DOCUMENT SEGMENT.
──────────────────────────────
The Portland Rosebuds made their debut in El Paso, Texas, on May 12, 1946, against the Seattle Steelheads. There were a total of three West Coast Baseball League games played in El Paso. Owens played a major role in the promotion of these games and was said to have run against racehorses in between double headers. He also used these appearances to verbalize the importance of education being a ticket to a better life.

The Portland Rosebuds played their home games at Vaughn Street Park, home stadium of the local Portland Beavers. Negro Southern League veteran Wesley Barrow was at the helm as manager.

On June 4, 1946, the Portland Rosebuds played their first home game at Vaughn Street Park against the Los Angeles White Sox. There were 1,500 fans in attendance. By the end of June, the Rosebuds were in second place in the league.

== Roster ==

| Name | Age | Bats | Throws | Height | Weight (lbs) |
|---|---|---|---|---|---|
| Bob Bissant | 32 | R | R |  |  |
| Ed Brown |  |  |  |  |  |
| Eddie Ducey | 31 |  |  |  |  |
| Alphonse Dunn | 39 | R | R |  |  |
| Eugene Hardin |  | R | R |  |  |
| Louis Hutchinson |  |  |  |  |  |
| Gen Jackson |  | R | R |  |  |
| Johnson |  |  |  |  |  |
| Al Jones |  | R | R | 5’10” | 165 |
| Clarence McMullen |  | L | R |  |  |
| Thomas |  |  |  |  |  |
| Sam Wheeler | 22 | R | R | 5’11” | 155 |
| Bruce Wright |  | L | R |  |  |

None of the players on the team would go on to play in Major League Baseball.
──────────────────────────────
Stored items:

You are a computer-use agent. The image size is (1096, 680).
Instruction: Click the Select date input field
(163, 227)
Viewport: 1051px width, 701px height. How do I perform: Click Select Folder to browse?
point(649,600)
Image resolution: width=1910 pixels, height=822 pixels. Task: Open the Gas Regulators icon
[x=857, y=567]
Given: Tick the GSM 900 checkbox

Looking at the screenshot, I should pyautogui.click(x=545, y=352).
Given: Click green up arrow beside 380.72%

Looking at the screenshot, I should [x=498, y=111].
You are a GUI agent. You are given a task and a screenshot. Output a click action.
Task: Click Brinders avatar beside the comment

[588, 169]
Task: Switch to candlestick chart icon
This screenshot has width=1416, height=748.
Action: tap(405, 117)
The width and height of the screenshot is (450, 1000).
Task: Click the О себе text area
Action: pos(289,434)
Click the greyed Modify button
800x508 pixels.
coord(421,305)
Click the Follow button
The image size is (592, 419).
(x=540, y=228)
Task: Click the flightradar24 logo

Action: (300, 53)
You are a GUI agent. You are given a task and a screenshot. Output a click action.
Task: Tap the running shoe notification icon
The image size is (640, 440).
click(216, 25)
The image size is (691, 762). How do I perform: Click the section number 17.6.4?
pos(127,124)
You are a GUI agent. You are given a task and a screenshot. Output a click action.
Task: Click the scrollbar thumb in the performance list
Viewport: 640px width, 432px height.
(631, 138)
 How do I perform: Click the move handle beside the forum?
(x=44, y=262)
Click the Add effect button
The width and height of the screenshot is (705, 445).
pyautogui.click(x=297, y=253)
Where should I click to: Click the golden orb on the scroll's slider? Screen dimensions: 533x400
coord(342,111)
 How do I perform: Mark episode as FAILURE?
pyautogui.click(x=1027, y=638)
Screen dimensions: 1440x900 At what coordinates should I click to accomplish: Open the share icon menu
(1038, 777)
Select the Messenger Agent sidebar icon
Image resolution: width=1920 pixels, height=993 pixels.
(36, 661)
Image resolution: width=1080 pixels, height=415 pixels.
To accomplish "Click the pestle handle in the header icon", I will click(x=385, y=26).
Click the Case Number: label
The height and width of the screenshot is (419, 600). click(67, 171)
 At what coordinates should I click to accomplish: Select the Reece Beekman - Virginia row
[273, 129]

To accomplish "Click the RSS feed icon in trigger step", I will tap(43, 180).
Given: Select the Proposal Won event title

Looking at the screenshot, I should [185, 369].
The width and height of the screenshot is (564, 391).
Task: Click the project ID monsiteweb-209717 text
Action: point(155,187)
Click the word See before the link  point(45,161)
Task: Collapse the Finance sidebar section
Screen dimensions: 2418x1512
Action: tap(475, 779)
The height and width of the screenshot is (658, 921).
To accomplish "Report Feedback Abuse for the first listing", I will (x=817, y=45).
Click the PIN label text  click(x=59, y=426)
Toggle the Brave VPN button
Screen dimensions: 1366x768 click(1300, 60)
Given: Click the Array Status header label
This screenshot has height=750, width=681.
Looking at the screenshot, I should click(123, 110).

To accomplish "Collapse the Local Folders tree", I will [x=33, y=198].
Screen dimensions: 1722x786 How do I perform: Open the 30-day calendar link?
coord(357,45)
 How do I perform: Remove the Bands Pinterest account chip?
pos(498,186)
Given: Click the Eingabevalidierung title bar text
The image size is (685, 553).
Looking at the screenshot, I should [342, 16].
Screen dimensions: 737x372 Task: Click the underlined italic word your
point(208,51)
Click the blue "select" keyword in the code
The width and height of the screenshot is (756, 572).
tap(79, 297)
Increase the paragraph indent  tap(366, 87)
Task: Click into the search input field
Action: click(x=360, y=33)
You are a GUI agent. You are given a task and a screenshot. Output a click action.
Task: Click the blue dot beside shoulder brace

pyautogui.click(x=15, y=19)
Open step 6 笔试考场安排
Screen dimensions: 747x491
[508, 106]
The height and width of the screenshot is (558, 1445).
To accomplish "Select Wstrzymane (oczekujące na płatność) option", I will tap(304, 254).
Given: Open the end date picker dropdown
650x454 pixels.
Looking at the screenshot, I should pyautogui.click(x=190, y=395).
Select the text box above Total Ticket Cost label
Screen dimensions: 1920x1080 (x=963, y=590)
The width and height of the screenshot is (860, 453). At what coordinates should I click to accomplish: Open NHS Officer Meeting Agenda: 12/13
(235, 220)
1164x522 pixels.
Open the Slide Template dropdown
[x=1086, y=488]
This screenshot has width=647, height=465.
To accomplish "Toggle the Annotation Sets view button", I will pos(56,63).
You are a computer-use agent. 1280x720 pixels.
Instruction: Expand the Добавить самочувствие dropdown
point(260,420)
──────────────────────────────
EXPLORE THE MATERIAL.
A) In the text about the Portland Rosebuds, how many fans attended the team's first home game at Vaughn Street Park?
B) Resume the Portland Rosebuds text where it stops.

ANSWERS TO THIS EXERCISE.
A) 1,500 fans attended.

B)
== Disbandment ==
It was previously announced that The West Coast Baseball Association would play a full 110-game schedule. However, despite having a strong standing in the league, attendance and news coverage for games suffered. The West Coast Baseball Association, along with the Portland Rosebuds were disbanded in July 1946.

== Revival ==
In 2021, the Rosebuds were reborn as a collegiate wood bat baseball team that play in the Wild Wild West League.